PASSAGE:

>>>

Fuzzy Authorship: A Mechanism to Motivate and Reward Collaboration
By Eric Armstrong on Dec 09, 2007
There is nothing quite as rewarding as seeing in your name in lights for doing something good. Getting recognition for your work is one of the big motivators for social beings such as ourselves. Attribution is therefore an essential part of the publishing process--especially for collaborative documents like Wiki pages. But how is authorship to be determined? Having to click different buttons for major and minor changes just complicates things. Better if we can automate the process. This process suggests some "fuzzy logic" heuristics we can use.
Assigning "fuzzy authorship" might be possible if we:
- Identify a Contribution Percentage
- Convert the percentages into Fuzzy Authorship
- Handle Special Situations
The first step is to identify the percentage of material that a contributor is responsible for. That means identifying the size of an individual contribution and comparing it with the sum of all contributions.
The most accurate way to determine the size of a contribution is to use the sum of the absolute value of the deltas. So if a contributor adds 50 characters and removes 50, then the size of the change is abs(50) + abs(-50), or 100 characters. (A simpler way to do it would be to compare before-and-after file sizes, but it would obviously be less accurate.)
The sizes of individual changes can then be accumulated for each contributor, and divided by the sum of all changes to create a percentage. And for the purposes of that calculation, we're more interested in tracking the sum of all changes than in tracking the final file size.
To summarize the ontology:
- A wiki has multiple contributors
- A contributor makes a contribution to page when they post changes.
- The size of the contribution is the sum of the absolute values of the deltas
- The contributor's total contribution to the page is the sum of all past contributions.
- Their contribution percentage, or contributorship, is their total contribution divided by the sum of all contributions.
- Their authorship status is determined by their contribution percentage relative to the size and timing of other contributions. (The subject of the next section.)
Once we've established contribution percentages, we're in a position to convert them into some form of tangible recognition. We could just report percentages, but what's the point? There's no real difference between 82.4% and 84.6%, so it makes more sense to partition the percentages into authorship categories that match our intuitions. That sort of partitioning is the essence of fuzzy logic, hence the name, fuzzy authorship.
Here are some thoughts on ways to assign authorship status, based on the size and timing of contribution percentages:
Percentage Title Notes 40-100% Author If no co-authors and no more than 3 major contributors. 40-80% Primary Author If there is a co-author or 2 or more major contributors. <50% Original Author If author/primary author status persists for a month. (Once this state is reached, it never changes.) 30% Co-Author Range: 25-50% 20% Major Contributor Range: 14.5-25% 10% Contributor Range: 7.5-14.5% 5% Reviewer Range: 1.5-7.5% 1% Proofreader If no single change is greater than, say, 15 characters. Otherwise: reviewer.

<<<

DATASET CONTENT:
>>>

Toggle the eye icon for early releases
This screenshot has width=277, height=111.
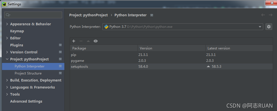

<<<

EXERCISE TASK: Revise the fuzzy authorship article's passage starting with "The most accurate" and going on through "be less accurate.)", and reproduce it with every instance of "characters" changed to "bytes".

TASK SOLUTION:
The most accurate way to determine the size of a contribution is to use the sum of the absolute value of the deltas. So if a contributor adds 50 bytes and removes 50, then the size of the change is abs(50) + abs(-50), or 100 bytes. (A simpler way to do it would be to compare before-and-after file sizes, but it would obviously be less accurate.)